**Page extract**:
******************************

# Awesome Weather



## AmberSunrise (Apr 1, 2009)

Sounds like a great session  Good luck this weekend.


----------



## fuzzbuzz (Aug 3, 2008)

Have fun! Poole Knob is nice. Fisher and Slater will do great.


----------



## marsh mop (Mar 13, 2009)

Anney, good luck. I will be cheering for you and expect updates. You will love the grounds.
Jim


----------



## hotel4dogs (Sep 29, 2008)

I do NOT want to hear about lovely weather.
Good luck on the weekend, though! I'll be cheering for you from afar!


----------



## sterregold (Dec 9, 2009)

La-la-la-la-la! Fingers in ears! I cannot bear to hear it! We also had rain, but it pulled the comfortable temperature in the 60s/70s back down into the 40s. And now there is rain in the forecast until the weekend. And of course it is supposed to clear up here just in time for me to go to Michigan to judge this weekend where the forecast is calling for thunderstorms!!!


----------



## DNL2448 (Feb 13, 2009)

Snowed here yesterday, and today is cold and yucky! Keep up the "good weather" bragging, and I just may have to do a little long distance rain dancin'...Just sayin!

Seriously, Have a BLAST with Fisher and Slater. Keep us up on how your guys do, and Great Luck!

I really, really need to find some active field trainers. Your sessions sound like such a fun time.


----------

******************************

[Rows in a dataset]
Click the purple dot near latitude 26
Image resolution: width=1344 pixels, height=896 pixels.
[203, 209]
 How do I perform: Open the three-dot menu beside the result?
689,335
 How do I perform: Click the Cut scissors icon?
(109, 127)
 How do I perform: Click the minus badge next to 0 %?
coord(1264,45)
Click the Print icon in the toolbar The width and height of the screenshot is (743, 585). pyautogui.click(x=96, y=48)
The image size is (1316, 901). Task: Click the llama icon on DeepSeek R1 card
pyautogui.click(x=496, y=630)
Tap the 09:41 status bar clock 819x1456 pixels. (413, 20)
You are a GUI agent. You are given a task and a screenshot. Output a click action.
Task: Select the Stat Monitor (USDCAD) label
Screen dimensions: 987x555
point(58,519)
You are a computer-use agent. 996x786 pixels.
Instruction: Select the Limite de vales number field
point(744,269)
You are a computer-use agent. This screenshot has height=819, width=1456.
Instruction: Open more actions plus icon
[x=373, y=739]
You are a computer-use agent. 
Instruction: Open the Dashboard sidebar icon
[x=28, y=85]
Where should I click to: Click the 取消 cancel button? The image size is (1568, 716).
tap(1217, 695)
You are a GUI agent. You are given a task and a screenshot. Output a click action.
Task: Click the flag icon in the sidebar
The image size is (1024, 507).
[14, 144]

******************************

In the weather thread, where is sterregold going this weekend to judge?

Michigan